**TASK DATA:**
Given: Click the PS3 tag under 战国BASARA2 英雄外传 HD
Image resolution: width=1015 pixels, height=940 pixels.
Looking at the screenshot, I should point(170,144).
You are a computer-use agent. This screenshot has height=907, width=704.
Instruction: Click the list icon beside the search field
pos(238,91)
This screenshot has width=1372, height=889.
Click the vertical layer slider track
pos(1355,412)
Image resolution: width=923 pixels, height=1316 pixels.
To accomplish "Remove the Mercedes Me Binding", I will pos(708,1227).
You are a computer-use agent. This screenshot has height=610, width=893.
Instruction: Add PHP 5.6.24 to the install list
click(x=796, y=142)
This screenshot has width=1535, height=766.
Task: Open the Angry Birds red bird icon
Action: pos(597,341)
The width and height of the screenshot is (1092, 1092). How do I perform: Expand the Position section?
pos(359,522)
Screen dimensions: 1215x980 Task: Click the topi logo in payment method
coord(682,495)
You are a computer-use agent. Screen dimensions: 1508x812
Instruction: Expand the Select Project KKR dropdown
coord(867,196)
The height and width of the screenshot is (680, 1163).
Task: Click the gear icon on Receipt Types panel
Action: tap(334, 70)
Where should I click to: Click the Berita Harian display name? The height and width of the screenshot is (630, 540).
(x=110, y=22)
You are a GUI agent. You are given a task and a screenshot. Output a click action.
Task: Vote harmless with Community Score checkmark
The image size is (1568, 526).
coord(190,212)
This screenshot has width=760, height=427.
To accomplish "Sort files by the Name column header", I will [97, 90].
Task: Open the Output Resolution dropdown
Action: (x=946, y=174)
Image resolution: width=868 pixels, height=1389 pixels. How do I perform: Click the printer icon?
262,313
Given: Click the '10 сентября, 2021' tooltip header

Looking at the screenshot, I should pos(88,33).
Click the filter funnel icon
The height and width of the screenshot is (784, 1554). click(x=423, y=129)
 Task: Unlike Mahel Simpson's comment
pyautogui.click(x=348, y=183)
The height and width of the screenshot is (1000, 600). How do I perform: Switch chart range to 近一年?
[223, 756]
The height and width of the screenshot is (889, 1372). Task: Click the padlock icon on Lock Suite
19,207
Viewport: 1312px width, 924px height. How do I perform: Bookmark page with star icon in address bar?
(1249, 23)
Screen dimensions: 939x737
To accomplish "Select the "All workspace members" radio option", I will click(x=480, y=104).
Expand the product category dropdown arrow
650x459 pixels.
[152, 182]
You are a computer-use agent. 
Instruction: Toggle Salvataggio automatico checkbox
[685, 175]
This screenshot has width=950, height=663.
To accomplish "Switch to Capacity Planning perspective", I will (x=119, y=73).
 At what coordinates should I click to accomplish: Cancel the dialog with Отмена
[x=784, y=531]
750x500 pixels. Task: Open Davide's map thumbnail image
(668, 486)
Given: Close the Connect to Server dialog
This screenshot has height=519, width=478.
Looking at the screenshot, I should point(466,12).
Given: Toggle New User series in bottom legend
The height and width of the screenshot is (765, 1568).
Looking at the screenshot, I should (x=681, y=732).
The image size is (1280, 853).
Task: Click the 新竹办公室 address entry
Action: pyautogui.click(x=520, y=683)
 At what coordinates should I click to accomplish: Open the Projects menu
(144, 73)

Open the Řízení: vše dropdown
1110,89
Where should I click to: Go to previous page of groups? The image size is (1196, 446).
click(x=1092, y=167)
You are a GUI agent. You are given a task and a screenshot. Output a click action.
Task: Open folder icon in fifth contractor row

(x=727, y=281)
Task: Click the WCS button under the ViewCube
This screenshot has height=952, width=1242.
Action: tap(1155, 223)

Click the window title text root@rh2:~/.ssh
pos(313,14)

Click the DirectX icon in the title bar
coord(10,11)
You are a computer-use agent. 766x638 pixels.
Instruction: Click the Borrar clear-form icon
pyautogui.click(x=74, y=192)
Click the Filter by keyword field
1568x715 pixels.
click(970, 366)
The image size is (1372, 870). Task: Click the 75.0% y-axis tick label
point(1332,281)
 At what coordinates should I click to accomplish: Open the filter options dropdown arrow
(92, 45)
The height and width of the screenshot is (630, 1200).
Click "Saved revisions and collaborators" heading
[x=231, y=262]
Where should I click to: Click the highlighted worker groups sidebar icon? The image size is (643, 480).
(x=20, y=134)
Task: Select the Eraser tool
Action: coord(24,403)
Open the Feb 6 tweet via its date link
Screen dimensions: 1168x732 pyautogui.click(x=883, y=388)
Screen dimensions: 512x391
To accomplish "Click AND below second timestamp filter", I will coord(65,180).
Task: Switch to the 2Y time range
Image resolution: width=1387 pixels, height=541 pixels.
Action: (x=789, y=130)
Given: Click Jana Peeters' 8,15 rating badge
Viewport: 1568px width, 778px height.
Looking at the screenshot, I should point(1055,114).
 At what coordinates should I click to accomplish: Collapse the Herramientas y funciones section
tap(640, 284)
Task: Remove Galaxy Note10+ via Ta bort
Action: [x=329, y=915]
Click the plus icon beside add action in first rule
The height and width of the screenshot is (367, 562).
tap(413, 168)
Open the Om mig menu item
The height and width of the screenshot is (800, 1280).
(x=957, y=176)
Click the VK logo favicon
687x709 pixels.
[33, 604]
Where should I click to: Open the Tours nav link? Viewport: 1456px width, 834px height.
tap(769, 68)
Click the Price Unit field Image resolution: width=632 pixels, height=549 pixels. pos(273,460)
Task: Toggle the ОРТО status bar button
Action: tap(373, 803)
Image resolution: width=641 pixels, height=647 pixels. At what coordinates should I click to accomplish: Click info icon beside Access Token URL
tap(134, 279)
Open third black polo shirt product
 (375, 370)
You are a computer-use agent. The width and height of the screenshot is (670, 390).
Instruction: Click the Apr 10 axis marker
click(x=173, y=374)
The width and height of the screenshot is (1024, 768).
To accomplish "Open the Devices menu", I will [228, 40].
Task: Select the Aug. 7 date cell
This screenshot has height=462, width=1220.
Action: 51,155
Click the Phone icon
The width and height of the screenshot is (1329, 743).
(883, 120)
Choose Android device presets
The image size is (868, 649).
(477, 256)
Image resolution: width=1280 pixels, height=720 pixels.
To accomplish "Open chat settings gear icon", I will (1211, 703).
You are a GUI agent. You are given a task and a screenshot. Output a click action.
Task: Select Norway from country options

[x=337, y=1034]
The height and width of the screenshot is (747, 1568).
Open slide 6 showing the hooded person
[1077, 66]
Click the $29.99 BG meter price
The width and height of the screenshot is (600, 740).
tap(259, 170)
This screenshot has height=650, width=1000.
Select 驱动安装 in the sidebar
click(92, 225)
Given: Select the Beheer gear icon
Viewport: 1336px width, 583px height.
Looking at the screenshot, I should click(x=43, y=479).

**EXERCISE DESCRIPTION:** Copy each line of the listing above that includes the word "agent".

**COMPLETED EXERCISE:**
You are a computer-use agent. This screenshot has height=907, width=704.
You are a computer-use agent. This screenshot has height=610, width=893.
You are a computer-use agent. Screen dimensions: 1508x812
You are a GUI agent. You are given a task and a screenshot. Output a click action.
You are a computer-use agent. 
You are a GUI agent. You are given a task and a screenshot. Output a click action.
You are a computer-use agent. 766x638 pixels.
You are a computer-use agent. The width and height of the screenshot is (670, 390).
You are a GUI agent. You are given a task and a screenshot. Output a click action.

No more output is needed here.